Ignoring Price Swings Makes You a Better Investor

Last week's 10% drop in the value of the stock market should give you a reason to ponder the difference between the price and the value of your investments.

Most investors get in trouble when they focus too much on price. If you react to price swings, you're likely to be overexposed to risky assets when prices are high and underexposed to better values when prices are low. Why? Because a high price doesn't always mean the asset is worth the price paid, and a low price doesn't always mean the asset won't be worth more than what's paid.

Consider this. What if last week's 10% decline happened at 3:50 pm on Friday, instead of in the middle of the day on Thursday (when it had time to recover). When you went to check your 401(k) plan on Friday evening, you'd have seen that the value of your stocks was 10% lower than it was the day before. Then you'd get to stew on that number all weekend.

But was it really worth 10% less? Is it possible that the value of all these global companies dropped 10% in ten minutes? You of course know the answer to this question. No, the price didn't reflect the value of either the market or the companies that were most severely affected. This is an extreme example of how price and value can deviate. Yet lots of investors sold securities during that huge price decline.

Now consider the following data. In early 2000, the price of the S&P 500 stock index was about 1,500, and the earnings reported by all the companies in the S&P 500 were about $48 a share. Today, the price of the S&P 500 stock index is about 1,165, and the earnings for the companies in the S&P 500 for 2009 were about $51 a share. And estimates for 2010 are upwards of $65 a share.

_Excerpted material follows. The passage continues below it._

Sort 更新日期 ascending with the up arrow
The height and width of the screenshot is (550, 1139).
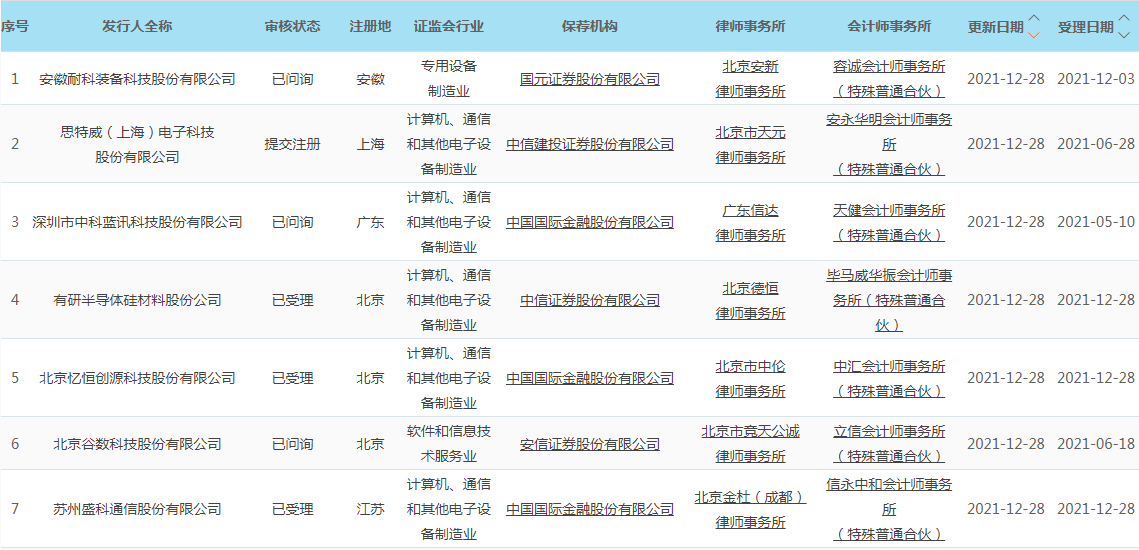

So we actually have more earnings (more economic value) in the market today, yet the price is about 23% below where it was in 2000. Moreover, the dividends paid per share (actual cash paid to investors) was $16.70 per share in 2000 and last year it was $22.41. You're actually getting 35% more in cash for holding the same asset, yet the price is 23% lower. Does that make any sense?

The problem with focusing on price is that price can swing wildly for the same asset depending on investor sentiment. In 2000, people were enthusiastic about the future and simply willing to pay more for what they owned. This is the same thing that happened to the housing market between 2000 and 2007; people simply paid more for the same house than they did a few years before.

Now in 2010, we're all pessimistic (or maybe more realistic) and won't pay as much for any of these assets. So is there a better way to measure value than price? Well, this is a topic of huge debate in finance. As it turns out, market prices tend to be the best measure, but they still aren't very accurate. Prices for the exact same asset can swing 25% to 50% depending on how investors feel, and that's about as much as can be said. Thus, you shouldn't get so worked up over price.

The reality is that the stock market has more value today than it did in 2000. I don't know if that means it's fairly valued, but the companies produce more earnings and deliver more cash to investors than they did 10 years ago. That's a good thing.

Assuming that trend continues, while price may swing wildly at times, keep your eye on the economic value being produced by these firms. If it continues to trend forward, the odds are the price will at some point begin to reflect the better value in these holdings.

If you don't believe that earnings and dividends will increase for publicly traded companies, then there's probably no reason for you to invest. If you do believe it, then it's healthier to ignore the violent price swings, and think about the long term value that's being created by these firms.

Yet most investors have no idea what the earnings are on the S&P 500 or how much is being paid in dividends. You might be better off studying those numbers instead of following the price swings in the index.

Bottom line. Price and value can deviate depending on investor attitudes. But if you focus on economic value, you may have more confidence in the long term prospects of what you own.